O órgão visava integrar ações no eixo Londrina e Maringá, em 1975. Envolvia 13 municípios, entre Ibiporã e Paissandu. Seus primeiros estudos foram elaborados pelas universidades estaduais de Londrina e Maringá, com apoio do governo paranaense e da extinta Superintendência de Desenvolvimento da Região Sul (Sudesul).
''Na época, viu-se a necessidade de um órgão capaz de resolver problemas criados pela urbanização da região, que se desenvolvia muito rápido em torno de Londrina e Maringá'', explicou o urbanista.

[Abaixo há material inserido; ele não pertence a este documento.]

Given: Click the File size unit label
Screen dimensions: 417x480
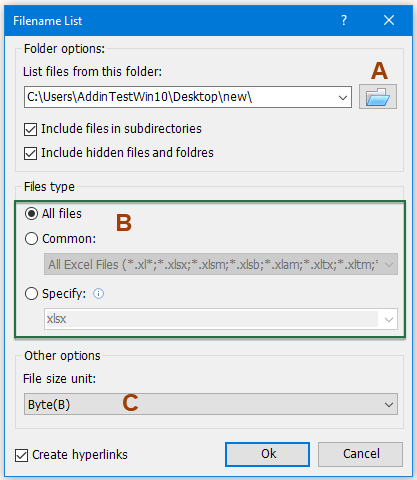Looking at the screenshot, I should coord(60,379).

O escritório da Metronor funcionou em Apucarana e abrigava mais de 20 técnicos. A equipe trabalhou em projetos nas áreas de transportes e recursos hídricos, cujas deficiências afetavam, e ainda afetam, o desenvolvimento da região.
Em 1983, com a eleição de um governo de oposição à administração federal, surgiu uma crise política. O impasse resultou na criação da Unidade Administrativa de Subprojetos (UAS), órgão federal com a mesma função do Metronor. Segundo Bortolotti, os recursos diminuiram, faltou interesse dos municípios e tanto Metronor como a ''concorrente'' UAS foram desativados. Bortolotti acredita que agora, pressionados pela falta de recursos, os prefeitos darão à formação de agências de desenvolvimento metropolitano a importância devida. O que não acontecia, segundo ele, no período de existência da Metronor. ''Como me falou um prefeito à época, cada um cuidava de sua aldeia'', ressaltou.